We study the problem of human action recognition using motion capture (MoCap) sequences. Unlike existing techniques that take multiple manual steps to derive standardized skeleton representations as model input, we propose a novel Spatial-Temporal Mesh Transformer (STMT) to directly model the mesh sequences. The model uses a hierarchical transformer with intra-frame off-set attention and inter-frame self-attention. The attention mechanism allows the model to freely attend between any two vertex patches to learn non-local relationships in the spatial-temporal domain. Masked vertex modeling and future frame prediction are used as two self-supervised tasks to fully activate the bi-directional and auto-regressive attention in our hierarchical transformer. The proposed method achieves state-of-the-art performance compared to skeleton-based and point-cloud-based models on common MoCap benchmarks.
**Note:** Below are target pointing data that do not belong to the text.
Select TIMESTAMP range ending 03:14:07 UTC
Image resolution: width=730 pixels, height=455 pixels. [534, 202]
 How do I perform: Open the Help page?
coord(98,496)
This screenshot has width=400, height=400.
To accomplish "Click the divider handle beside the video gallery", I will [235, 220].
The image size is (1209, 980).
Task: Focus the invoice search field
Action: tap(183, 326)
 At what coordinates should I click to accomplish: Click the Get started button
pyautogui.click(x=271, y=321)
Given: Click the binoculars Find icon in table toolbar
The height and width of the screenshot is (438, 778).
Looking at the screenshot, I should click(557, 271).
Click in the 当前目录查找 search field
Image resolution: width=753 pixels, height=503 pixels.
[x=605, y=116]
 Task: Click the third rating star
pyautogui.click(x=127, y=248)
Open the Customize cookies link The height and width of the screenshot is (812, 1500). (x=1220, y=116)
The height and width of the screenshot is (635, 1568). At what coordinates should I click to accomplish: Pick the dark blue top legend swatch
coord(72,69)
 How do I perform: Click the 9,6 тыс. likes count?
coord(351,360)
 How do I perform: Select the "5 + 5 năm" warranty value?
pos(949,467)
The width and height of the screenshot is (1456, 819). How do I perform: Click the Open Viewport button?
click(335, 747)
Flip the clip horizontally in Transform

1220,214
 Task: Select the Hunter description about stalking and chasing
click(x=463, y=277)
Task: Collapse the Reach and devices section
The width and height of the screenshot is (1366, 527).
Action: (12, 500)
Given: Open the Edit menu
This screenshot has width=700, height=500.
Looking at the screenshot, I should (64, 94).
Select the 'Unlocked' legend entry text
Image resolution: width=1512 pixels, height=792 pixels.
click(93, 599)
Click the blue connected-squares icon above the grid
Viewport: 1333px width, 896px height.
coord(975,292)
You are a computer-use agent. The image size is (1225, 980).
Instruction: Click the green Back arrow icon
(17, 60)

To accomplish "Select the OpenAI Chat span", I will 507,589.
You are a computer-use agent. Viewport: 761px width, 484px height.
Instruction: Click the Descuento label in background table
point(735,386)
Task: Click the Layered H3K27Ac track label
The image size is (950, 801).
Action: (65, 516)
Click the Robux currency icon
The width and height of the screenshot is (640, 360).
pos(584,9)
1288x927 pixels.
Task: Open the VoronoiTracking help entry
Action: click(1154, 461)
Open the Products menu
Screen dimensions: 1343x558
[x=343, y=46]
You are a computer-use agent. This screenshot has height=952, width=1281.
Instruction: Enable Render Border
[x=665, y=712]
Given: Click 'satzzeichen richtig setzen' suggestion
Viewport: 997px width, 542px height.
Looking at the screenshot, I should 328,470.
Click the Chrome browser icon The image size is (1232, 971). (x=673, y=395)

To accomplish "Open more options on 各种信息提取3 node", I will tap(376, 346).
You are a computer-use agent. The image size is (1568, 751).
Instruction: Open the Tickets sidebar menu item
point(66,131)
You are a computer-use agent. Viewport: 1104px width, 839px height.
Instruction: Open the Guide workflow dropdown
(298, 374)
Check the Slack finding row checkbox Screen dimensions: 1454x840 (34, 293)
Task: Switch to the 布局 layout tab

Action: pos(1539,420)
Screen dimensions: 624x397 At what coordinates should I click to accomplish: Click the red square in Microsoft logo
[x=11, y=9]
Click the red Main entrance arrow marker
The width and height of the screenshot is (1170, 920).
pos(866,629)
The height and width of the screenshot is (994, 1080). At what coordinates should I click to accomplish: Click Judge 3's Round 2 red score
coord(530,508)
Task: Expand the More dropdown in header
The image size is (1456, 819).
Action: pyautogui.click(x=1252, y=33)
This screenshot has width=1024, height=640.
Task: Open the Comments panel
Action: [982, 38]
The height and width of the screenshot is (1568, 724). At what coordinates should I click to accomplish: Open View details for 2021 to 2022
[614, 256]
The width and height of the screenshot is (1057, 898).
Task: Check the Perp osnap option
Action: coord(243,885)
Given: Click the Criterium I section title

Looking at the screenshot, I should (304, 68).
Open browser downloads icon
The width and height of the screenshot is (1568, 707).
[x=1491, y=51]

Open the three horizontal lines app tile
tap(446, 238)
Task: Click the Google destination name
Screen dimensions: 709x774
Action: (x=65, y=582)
Code is available at https://github.com/zgzxy001/STMT.

Figures (4)

• Figure 1: Current state-of-the-art MoCap-based action recognition methods first convert body markers into a human body mesh, which is used to predict a standardized 3D skeleton. The 3D skeleton is used as input for action recognition models (dashed line). We propose a method that directly models the dynamics of raw mesh sequences (solid line). Our method saves the manual effort to derive skeleton representation, and achieves superior recognition performance by leveraging surface motion and body shape knowledge from meshes.
• Figure 2: Overview of the proposed framework. (a) Overview of STMT. Given a mesh sequence, we first develop vertex patches by extracting both intrinsic (geodesic) and extrinsic (euclidean) features using surface field convolution. The intrinsic and extrinsic features are denoted by yellow and blue blocks respectively. Those patches are used as input to the intra-frame offset-attention network to learn appearance features. Then we concatenate intrinsic patches and extrinsic patches of the same position. The concatenated vertex patches (green blocks) are fed into the inter-frame self-attention network to learn spatial-temporal correlations. Finally, the local and global features are mapped into action predictions by MLP layers. (b) Overview of Pre-Training Stage. We design two pretext tasks: masked vertex modeling and future frame prediction for global context learning. Bidirectional attention is used for the reconstruction of masked vertices. Auto-regressive attention is used for the future frame prediction task.
• Figure 3: Visualization of inter-frame attention. Red denotes the highest attention.
• Figure 4: Effect of Different Number of Mesh Sequences.